(Collected data)
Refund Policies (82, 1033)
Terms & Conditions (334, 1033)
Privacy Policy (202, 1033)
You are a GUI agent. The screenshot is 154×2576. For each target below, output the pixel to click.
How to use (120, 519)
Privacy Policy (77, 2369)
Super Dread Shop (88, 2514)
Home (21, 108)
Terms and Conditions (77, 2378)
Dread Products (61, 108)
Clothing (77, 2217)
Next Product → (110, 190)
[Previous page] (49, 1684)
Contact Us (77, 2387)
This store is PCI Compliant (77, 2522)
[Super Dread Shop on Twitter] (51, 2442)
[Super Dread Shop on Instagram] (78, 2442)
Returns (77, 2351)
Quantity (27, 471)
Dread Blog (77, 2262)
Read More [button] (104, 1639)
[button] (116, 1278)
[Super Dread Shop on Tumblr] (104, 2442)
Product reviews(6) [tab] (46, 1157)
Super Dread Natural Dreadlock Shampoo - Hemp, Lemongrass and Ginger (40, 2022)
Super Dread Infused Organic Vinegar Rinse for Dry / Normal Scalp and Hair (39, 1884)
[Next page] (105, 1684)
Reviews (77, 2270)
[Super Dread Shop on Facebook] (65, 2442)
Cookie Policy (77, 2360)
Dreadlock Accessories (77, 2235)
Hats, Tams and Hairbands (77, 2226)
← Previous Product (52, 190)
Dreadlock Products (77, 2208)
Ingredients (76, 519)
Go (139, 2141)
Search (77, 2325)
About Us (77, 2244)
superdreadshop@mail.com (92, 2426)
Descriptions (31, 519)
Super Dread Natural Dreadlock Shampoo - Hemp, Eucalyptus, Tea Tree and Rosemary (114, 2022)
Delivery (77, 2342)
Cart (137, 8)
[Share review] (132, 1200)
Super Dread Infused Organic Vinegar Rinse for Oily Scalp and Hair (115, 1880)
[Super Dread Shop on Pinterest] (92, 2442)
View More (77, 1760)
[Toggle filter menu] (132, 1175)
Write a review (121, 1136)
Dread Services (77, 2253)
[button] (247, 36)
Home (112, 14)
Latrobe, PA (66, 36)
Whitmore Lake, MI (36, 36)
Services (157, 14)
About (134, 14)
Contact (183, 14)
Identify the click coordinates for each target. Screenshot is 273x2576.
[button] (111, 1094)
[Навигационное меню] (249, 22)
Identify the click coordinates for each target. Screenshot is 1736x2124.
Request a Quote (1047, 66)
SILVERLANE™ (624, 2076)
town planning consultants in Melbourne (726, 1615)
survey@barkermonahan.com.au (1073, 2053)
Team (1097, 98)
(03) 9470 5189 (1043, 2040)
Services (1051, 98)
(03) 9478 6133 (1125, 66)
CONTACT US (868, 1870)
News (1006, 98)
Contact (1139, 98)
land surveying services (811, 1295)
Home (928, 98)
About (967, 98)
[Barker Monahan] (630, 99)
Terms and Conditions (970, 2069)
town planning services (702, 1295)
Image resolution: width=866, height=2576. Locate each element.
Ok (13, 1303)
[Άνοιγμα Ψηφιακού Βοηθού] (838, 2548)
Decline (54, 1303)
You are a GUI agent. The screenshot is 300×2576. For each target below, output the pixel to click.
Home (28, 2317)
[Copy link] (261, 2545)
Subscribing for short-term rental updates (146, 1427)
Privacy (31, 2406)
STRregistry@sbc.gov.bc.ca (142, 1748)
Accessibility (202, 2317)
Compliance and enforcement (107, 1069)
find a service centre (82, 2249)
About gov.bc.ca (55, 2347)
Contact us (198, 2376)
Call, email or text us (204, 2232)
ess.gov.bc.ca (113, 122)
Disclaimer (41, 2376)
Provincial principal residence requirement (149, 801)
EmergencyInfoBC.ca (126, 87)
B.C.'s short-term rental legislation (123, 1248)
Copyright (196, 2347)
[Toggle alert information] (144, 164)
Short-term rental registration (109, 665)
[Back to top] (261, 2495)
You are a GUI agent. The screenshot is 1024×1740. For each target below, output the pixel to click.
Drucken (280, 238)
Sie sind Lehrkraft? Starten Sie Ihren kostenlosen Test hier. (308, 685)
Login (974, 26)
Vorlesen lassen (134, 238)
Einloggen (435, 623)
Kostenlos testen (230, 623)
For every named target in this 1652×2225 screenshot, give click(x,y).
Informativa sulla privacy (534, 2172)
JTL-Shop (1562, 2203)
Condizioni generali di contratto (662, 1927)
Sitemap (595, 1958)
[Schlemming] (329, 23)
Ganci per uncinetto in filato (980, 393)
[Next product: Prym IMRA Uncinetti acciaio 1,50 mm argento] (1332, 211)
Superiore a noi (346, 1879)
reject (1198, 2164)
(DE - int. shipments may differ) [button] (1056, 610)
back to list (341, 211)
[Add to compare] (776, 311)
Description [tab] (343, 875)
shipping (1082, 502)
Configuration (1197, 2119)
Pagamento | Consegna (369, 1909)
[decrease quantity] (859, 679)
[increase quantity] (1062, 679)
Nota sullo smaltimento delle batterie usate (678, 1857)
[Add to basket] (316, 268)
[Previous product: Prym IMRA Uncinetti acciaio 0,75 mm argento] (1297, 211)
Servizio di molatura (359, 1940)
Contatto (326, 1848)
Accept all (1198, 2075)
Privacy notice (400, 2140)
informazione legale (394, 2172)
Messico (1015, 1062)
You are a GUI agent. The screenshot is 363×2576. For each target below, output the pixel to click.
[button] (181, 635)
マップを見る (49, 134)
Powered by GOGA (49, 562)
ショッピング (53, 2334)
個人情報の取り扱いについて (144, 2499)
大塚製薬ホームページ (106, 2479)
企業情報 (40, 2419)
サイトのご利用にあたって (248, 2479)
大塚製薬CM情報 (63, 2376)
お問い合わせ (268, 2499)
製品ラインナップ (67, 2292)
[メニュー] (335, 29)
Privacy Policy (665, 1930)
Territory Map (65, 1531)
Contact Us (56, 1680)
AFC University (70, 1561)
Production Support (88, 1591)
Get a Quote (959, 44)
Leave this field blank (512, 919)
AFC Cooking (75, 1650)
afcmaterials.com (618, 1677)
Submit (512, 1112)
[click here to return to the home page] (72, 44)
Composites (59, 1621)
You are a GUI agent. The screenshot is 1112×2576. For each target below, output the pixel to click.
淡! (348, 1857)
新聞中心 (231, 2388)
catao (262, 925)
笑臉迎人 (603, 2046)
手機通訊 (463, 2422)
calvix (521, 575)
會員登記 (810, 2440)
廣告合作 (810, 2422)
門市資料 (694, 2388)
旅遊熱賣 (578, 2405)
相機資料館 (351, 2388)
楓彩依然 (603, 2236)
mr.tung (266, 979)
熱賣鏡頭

▶ **Problem details**
Each line, beginning at the one that contains "大塚製薬ホームページ (106, 2479)" and continuing through the end of the records, must be written out exactly, first and last included.

▶ **Exercise solution**
大塚製薬ホームページ (106, 2479)
企業情報 (40, 2419)
サイトのご利用にあたって (248, 2479)
大塚製薬CM情報 (63, 2376)
お問い合わせ (268, 2499)
製品ラインナップ (67, 2292)
[メニュー] (335, 29)
Privacy Policy (665, 1930)
Territory Map (65, 1531)
Contact Us (56, 1680)
AFC University (70, 1561)
Production Support (88, 1591)
Get a Quote (959, 44)
Leave this field blank (512, 919)
AFC Cooking (75, 1650)
afcmaterials.com (618, 1677)
Submit (512, 1112)
[click here to return to the home page] (72, 44)
Composites (59, 1621)
You are a GUI agent. The screenshot is 1112×2576. For each target below, output the pixel to click.
淡! (348, 1857)
新聞中心 (231, 2388)
catao (262, 925)
笑臉迎人 (603, 2046)
手機通訊 (463, 2422)
calvix (521, 575)
會員登記 (810, 2440)
廣告合作 (810, 2422)
門市資料 (694, 2388)
旅遊熱賣 (578, 2405)
相機資料館 (351, 2388)
楓彩依然 (603, 2236)
mr.tung (266, 979)
熱賣鏡頭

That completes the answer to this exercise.